On China, the panel looked at that country’s efforts to move from a model of export-driven growth to one powered by domestic consumption. Roubini estimated that China wouldn’t see a hard landing, but that the shift would occur more slowly than most expect. His view is that the powers that benefit from the export-driven model are politically powerful, and that the groups who would benefit from the consumption-driven model are not. This imbalance, in Roubini’s opinion, will slow the process. Rogoff was concerned that a hard landing was somewhat unavoidable. He said, “You have to be concerned. We don’t have good data and I don’t think [China] has good data.” Rogoff put China’s GDP slowdown to somewhere around 6%, though he saw it hard to avoid some kind of hard economic landing in the next few years. Baker keyed off this comment to ask if China didn’t need 7% to 7.5% growth to keep some social pressures from boiling over. It was an important question because China’s efforts to migrate rural populations to urban areas practically requires economic growth sufficient to employ that population. If not, disaffected workers living in crowded cities are not an ideal outcome for China.
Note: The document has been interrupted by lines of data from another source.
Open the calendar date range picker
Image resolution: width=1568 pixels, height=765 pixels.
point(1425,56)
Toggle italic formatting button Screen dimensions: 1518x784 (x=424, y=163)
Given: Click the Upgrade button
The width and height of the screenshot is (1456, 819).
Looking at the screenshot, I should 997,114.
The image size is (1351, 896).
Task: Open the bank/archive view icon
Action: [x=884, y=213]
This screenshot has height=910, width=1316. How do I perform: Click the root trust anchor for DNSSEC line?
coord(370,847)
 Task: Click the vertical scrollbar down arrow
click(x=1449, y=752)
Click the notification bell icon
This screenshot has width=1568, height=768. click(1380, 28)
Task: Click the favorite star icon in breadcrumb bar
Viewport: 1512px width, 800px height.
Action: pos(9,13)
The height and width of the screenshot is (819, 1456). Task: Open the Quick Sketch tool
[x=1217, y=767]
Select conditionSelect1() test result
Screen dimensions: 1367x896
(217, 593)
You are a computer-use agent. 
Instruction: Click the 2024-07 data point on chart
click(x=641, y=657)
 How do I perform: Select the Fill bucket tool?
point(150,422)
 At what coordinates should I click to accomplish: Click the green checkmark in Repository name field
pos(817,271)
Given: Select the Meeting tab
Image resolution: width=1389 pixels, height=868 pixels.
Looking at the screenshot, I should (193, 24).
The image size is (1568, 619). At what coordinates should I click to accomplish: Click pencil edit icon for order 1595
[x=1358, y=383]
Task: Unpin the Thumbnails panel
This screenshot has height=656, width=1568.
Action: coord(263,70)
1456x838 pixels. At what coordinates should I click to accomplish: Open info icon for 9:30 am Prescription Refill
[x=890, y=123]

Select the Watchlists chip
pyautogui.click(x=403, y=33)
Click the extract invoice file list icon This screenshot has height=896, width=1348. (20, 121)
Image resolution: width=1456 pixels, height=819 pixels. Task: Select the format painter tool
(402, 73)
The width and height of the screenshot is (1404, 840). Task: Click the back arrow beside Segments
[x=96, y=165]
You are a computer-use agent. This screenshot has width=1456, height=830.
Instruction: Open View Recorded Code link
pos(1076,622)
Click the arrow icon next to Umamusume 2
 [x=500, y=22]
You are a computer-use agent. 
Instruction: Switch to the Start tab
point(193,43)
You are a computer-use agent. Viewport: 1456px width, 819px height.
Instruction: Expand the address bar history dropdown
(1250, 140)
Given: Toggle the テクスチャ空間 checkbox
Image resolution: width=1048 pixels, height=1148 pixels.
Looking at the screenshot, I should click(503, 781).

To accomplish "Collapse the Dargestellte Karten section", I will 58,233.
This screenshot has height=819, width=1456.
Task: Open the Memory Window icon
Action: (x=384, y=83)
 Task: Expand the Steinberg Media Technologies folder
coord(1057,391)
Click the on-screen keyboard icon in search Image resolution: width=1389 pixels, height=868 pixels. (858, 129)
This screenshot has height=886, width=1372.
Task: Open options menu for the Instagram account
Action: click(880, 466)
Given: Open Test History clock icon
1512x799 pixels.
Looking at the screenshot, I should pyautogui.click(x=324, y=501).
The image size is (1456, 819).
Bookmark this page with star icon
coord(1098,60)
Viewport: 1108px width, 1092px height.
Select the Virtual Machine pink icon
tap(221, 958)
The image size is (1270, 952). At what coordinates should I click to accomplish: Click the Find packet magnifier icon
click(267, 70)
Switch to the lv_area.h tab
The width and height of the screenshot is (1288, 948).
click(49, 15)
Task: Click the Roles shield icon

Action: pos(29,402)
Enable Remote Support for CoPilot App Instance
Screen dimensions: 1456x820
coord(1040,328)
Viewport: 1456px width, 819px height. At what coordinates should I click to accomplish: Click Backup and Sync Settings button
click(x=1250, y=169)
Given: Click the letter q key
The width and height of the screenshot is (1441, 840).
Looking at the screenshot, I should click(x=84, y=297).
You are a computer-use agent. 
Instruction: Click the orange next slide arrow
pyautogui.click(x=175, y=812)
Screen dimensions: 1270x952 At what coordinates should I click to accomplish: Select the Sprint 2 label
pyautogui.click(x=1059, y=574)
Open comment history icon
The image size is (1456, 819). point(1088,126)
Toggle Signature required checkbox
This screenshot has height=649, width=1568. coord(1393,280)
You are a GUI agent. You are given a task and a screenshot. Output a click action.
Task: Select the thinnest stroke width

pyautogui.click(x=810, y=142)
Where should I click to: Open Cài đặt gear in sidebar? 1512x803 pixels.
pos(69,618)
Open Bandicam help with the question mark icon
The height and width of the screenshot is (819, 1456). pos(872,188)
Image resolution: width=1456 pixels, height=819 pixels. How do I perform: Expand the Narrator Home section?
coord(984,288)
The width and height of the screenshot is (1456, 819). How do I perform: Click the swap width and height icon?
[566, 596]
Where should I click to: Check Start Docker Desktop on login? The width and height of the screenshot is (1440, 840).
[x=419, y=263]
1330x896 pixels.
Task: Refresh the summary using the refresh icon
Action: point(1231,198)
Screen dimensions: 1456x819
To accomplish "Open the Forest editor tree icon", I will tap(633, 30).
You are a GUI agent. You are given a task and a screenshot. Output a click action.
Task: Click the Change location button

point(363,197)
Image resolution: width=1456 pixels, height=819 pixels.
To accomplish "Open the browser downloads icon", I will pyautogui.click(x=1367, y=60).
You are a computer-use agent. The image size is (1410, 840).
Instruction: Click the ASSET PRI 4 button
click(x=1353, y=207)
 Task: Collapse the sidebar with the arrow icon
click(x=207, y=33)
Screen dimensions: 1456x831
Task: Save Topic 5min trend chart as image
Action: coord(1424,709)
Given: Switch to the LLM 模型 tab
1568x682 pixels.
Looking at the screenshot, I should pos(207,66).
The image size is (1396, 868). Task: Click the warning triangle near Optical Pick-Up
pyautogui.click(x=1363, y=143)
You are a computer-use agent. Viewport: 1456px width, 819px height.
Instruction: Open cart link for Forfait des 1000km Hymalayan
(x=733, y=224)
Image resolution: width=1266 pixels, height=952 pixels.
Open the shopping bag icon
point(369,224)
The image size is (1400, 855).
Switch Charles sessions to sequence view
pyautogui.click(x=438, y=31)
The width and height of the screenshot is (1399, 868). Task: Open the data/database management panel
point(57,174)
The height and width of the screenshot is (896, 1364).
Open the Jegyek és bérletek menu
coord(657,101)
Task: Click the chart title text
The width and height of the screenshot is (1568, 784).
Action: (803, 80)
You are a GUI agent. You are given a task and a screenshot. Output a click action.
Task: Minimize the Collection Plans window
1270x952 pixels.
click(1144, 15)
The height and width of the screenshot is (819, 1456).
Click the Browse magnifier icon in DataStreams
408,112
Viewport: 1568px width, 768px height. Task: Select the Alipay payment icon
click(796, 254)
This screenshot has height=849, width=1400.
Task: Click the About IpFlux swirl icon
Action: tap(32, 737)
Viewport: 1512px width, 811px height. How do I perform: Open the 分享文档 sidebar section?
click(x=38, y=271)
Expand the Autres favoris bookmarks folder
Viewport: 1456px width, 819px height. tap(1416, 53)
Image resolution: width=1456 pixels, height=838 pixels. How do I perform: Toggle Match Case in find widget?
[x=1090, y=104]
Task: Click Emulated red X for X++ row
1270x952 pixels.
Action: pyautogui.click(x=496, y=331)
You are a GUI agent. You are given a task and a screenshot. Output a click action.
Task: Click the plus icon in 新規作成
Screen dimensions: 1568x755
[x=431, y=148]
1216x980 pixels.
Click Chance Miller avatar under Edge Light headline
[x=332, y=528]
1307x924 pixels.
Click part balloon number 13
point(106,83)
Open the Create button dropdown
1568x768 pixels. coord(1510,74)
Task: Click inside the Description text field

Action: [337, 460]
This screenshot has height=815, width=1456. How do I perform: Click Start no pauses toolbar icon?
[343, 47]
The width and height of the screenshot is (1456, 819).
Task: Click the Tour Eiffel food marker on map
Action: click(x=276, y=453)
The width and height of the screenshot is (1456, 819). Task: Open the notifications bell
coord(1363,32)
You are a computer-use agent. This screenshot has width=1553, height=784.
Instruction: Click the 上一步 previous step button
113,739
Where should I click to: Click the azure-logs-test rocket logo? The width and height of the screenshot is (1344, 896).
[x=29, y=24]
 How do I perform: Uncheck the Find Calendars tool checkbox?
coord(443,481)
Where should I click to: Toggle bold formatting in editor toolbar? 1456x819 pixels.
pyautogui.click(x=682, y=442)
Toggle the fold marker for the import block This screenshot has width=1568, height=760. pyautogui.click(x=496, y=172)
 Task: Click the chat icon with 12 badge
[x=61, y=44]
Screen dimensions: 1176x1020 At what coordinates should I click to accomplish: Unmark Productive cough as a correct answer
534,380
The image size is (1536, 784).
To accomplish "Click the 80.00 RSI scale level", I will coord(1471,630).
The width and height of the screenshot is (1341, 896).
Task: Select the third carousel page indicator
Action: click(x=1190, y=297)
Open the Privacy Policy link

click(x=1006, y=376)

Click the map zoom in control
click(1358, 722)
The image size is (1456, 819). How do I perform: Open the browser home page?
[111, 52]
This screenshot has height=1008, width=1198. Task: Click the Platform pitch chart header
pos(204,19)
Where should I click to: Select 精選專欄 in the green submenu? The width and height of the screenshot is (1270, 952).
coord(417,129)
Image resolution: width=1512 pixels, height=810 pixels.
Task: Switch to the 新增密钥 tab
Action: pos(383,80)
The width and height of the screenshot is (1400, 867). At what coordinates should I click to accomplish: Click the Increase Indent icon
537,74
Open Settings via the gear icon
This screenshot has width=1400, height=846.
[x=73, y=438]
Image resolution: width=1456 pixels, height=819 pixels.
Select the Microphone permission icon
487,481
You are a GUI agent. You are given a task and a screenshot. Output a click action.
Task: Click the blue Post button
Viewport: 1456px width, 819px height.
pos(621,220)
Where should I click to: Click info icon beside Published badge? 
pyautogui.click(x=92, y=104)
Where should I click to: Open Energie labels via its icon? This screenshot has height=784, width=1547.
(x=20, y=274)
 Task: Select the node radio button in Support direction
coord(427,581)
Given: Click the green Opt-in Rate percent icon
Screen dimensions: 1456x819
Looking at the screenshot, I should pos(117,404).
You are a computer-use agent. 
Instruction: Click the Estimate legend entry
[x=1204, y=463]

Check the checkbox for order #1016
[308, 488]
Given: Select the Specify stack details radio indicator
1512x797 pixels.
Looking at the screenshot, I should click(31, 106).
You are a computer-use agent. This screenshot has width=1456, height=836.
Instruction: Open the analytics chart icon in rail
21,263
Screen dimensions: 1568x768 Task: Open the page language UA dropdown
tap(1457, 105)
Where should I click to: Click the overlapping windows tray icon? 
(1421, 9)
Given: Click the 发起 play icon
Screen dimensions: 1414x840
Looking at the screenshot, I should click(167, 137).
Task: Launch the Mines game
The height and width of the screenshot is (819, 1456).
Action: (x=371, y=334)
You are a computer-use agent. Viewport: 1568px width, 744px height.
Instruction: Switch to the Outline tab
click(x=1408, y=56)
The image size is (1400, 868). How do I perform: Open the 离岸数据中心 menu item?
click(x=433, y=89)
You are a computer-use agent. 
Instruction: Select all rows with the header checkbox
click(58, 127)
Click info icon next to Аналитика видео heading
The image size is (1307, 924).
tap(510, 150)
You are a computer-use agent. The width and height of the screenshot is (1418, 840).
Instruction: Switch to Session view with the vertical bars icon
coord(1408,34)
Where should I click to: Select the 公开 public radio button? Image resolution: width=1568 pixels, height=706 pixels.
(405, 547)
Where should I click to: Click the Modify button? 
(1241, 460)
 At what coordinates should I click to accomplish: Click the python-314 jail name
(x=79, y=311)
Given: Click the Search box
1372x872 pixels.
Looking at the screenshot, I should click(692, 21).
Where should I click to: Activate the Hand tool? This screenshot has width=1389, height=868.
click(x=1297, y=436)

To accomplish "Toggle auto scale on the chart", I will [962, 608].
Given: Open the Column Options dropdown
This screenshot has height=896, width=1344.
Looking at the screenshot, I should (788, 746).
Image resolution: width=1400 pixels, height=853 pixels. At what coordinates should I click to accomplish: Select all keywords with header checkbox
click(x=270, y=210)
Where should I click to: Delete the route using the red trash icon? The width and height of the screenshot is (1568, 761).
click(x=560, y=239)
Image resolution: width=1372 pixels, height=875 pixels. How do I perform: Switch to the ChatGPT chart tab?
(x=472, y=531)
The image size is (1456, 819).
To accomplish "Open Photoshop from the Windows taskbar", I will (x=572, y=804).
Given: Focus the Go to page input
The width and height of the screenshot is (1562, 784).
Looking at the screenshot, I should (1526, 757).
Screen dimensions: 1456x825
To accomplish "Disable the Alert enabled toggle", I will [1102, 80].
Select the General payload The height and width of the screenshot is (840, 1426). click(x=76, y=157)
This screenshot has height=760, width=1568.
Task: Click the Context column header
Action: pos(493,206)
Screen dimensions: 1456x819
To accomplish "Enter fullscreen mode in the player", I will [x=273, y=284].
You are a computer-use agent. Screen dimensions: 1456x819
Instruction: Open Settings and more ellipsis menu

Next, the team turned to Japan. Is Abenomics working, was Baker’s question to the panel. Taylor felt that Abenomics (a response to the Fed’s quantitative easing program, according to him) had already been a success in terms of Japan’s currency. He thought that the effect on inflation would be harder to interpret, but that eventually it would have a positive outcome. Of Abe’s “three arrows” (#1 fiscal stimulus, #2 monetary easing, and #3 structural reforms), Taylor went so far as to say that there was no third arrow. “No one’s willing to shoot it.” Roubini was relatively more constructive on Abenomics. On the third arrow, he said, “it’s not doing much, but it’s not doing nothing.”
A couple weeks ago, I learned from Bob Baur (chief global economist with Principal Global Investors) that Abe actually comes from Yamaguchi Prefecture, which is the home of the Legend of the Three Arrows on which Abe based his economic policy. Bob felt that history (both of the Yamaguchi connection and of Abe’s own political legacy) led him to believe it was perhaps premature to discount the effectiveness of Abenomics. So while Bob wasn’t on stage with these “superheroes of economics,” it felt like he could’ve been.